Write a program that plays games that last a variable number of trials (i.e., times pulling one of the two arms). At a minimum consider games that last 10, 100, or 500 trials. Also, at a minimum, consider arms in which the good vs. bad arm has a probability of payoff of 1.0 vs. .8, .8 vs. .6, and .8 vs. .1.
As for your learning model, it should learn the probability of each arm paying off based on the trials it has so far experienced (i.e., keep a running average). The two probabilities should add to 1. On each trial your model should pick the arm with higher probability of payoff with probability (1.0-alpha) where alpha is the exploration parameter. When alpha is large, the model will be more likely to pull the arm with the lower expected chance of paying off. Explore different levels of alpha for the different rates of payoff and number of trials mentioned above. Make sure to average your results over many simulations (like you did with your t-test lab) to get an accurate picture of what is going on. It might be interesting to use your variance function to get a handle on how different runs of the model lead to different results.

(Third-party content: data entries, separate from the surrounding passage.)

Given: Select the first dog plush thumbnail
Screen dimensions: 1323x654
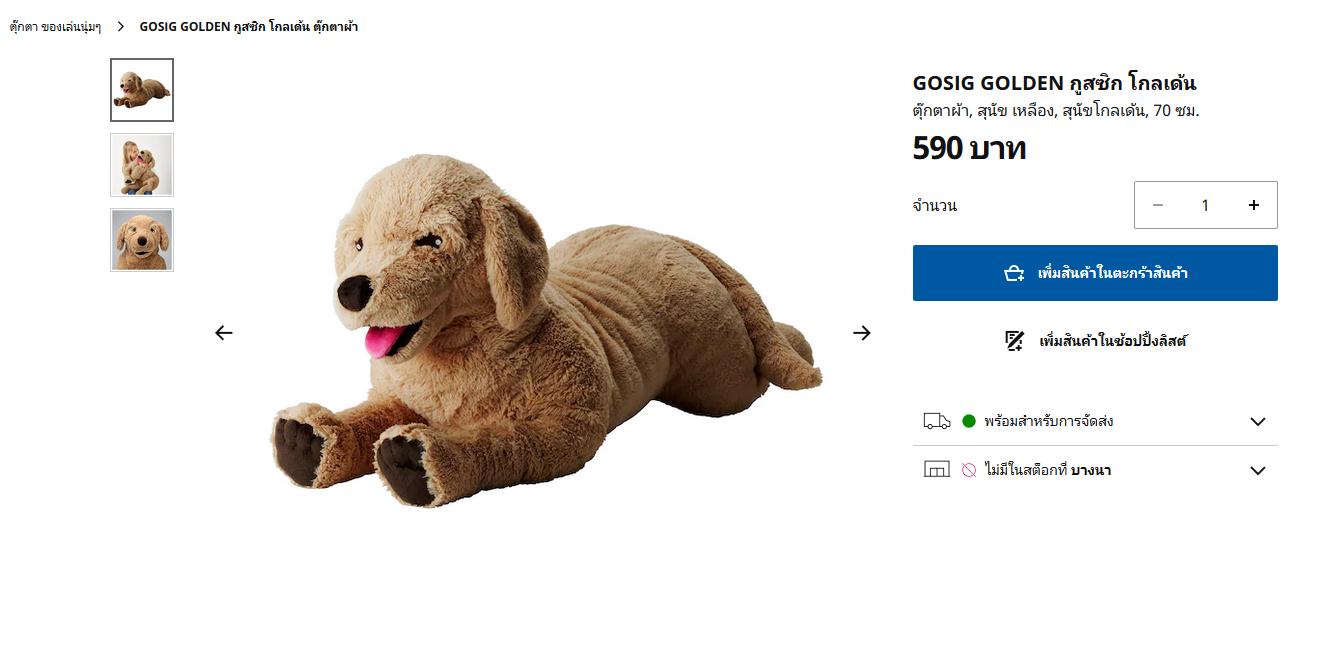Looking at the screenshot, I should coord(141,89).
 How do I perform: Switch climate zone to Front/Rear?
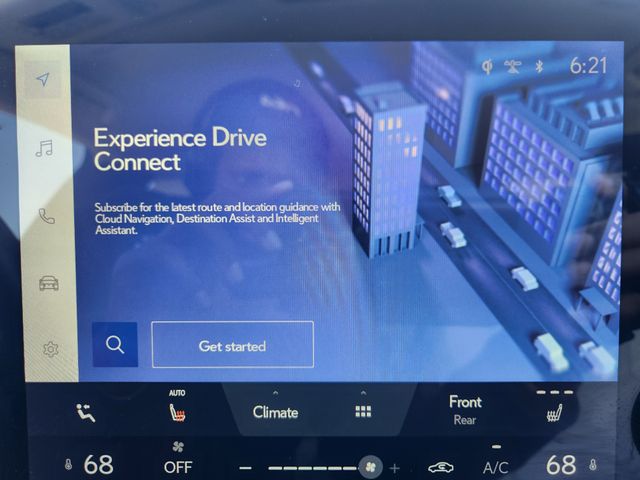[465, 409]
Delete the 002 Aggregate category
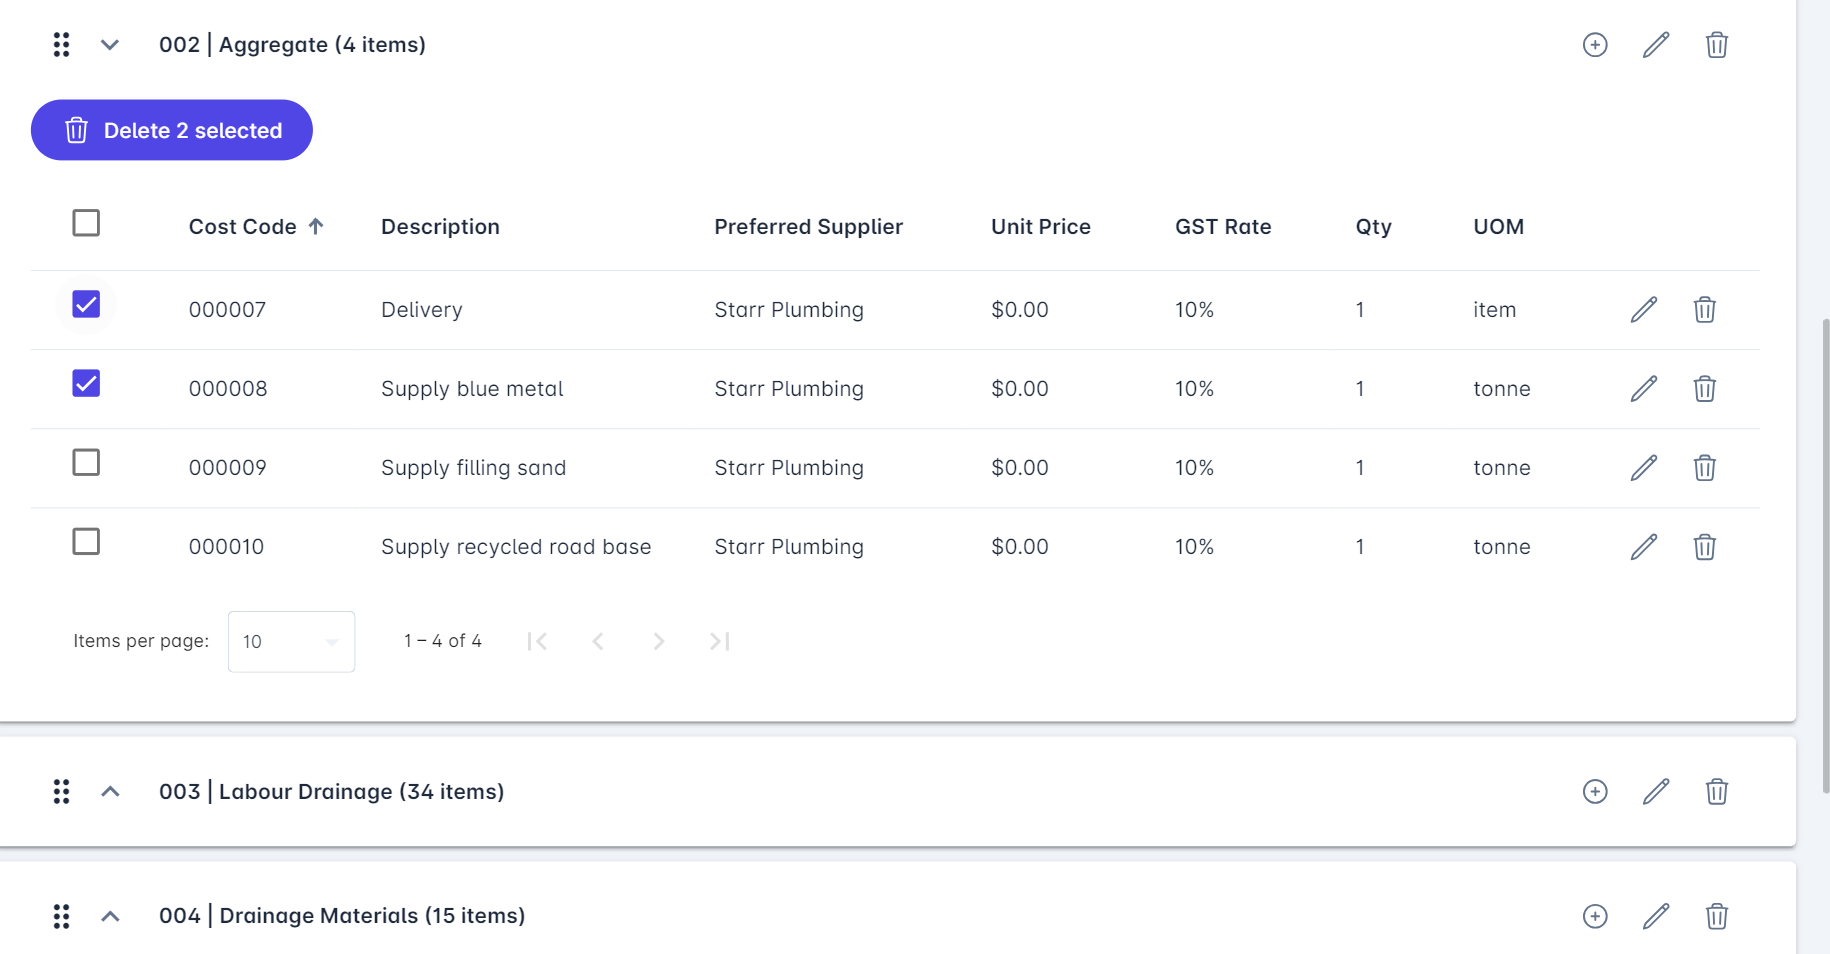Viewport: 1830px width, 954px height. (1717, 45)
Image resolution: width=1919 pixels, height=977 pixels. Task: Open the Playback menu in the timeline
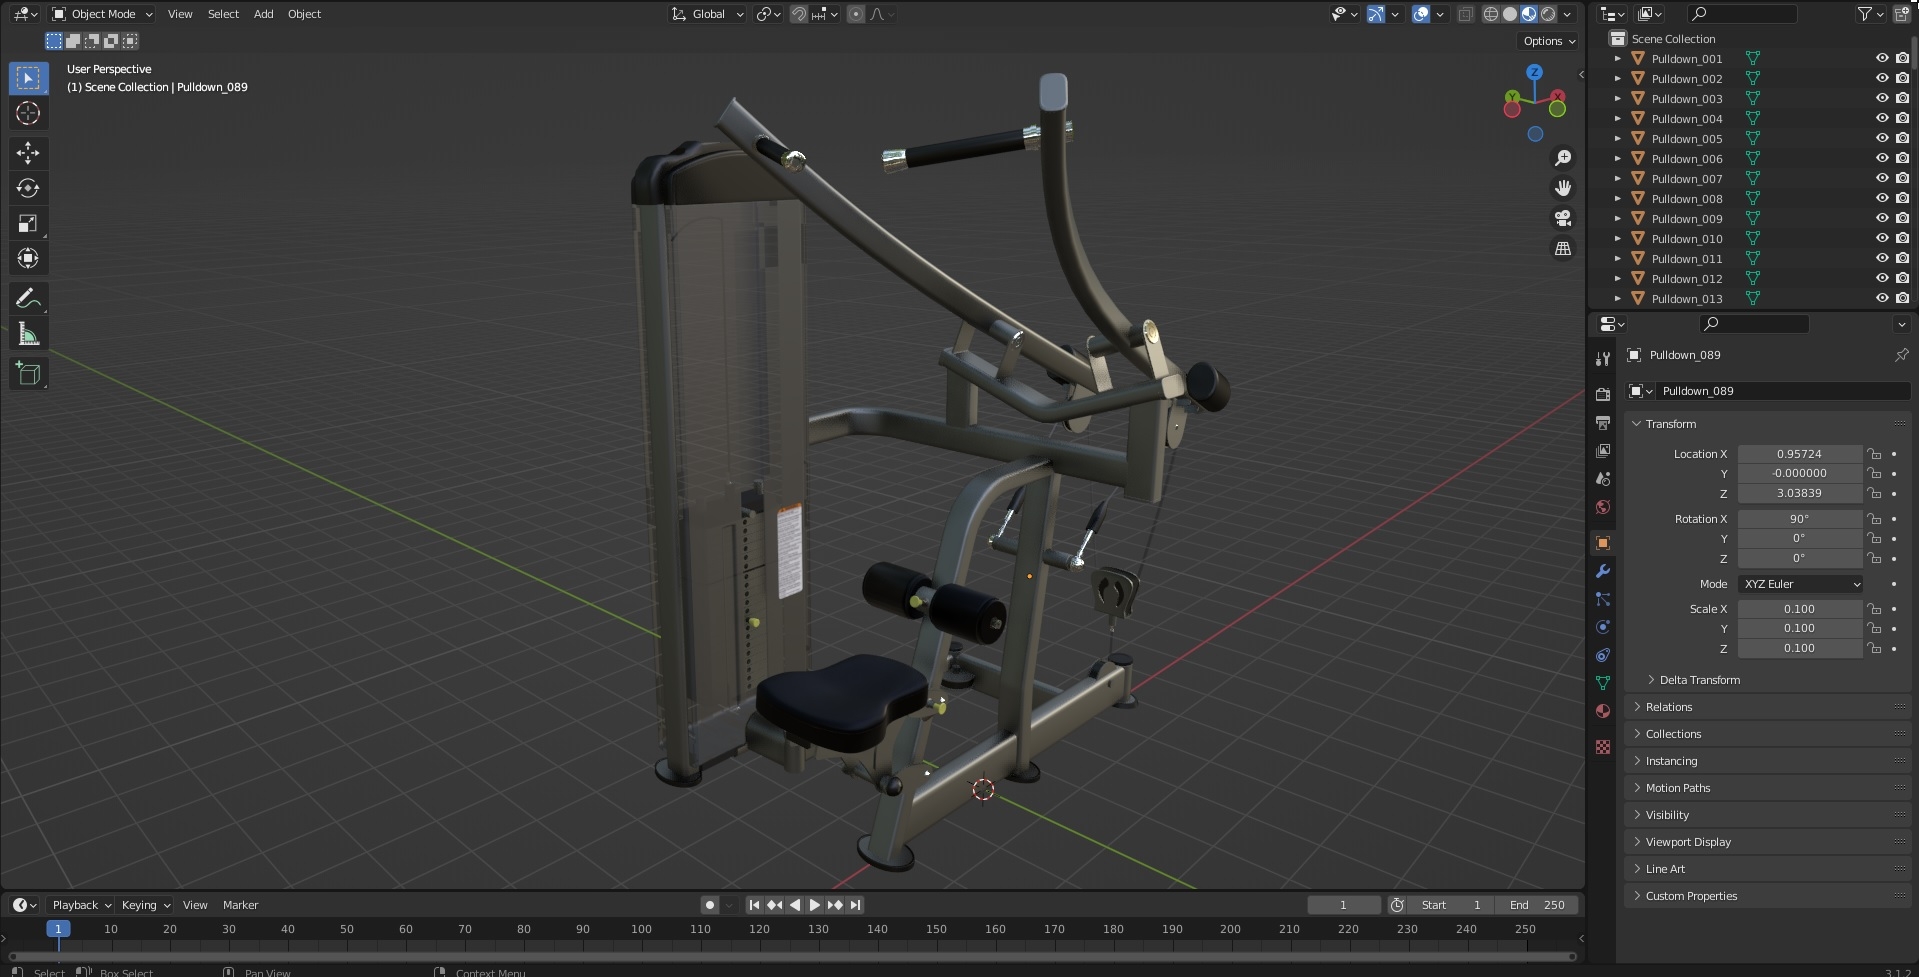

In addition to looking at what percentage of the trials your model made the right choice, also determine what percentage of the time your model figured out which arm was the better arm by the last trial. The random.uniform(0, 1) function (remember to import random) will be helpful for generating random numbers. Please write up a detailed account describing what you did, what you found, and what you think is going on.
Consider the case in which the good arm has a probability of payoff of .7 and the bad arm .5. Find the alpha parameter that maximizes payoff for 250 trials. In this simulation and all previous ones, trials were independent of one another. Let's imagine a case in which the last choice becomes .2 more likely or unlikely than the base probabilities depending on whether it was a winner or not on the last trial. For example, if the bad arm was chosen and it provided a reward, the probability of it returning a reward on the next trial would rise to .7. How can you improve your model to take advantage of the sequential dependency across trials? How does the new model do? How does the new model do on the original problem in which the probabilities stay at .7 and .5? Please write up a detailed account describing what you did, what you found, and what you think is going on.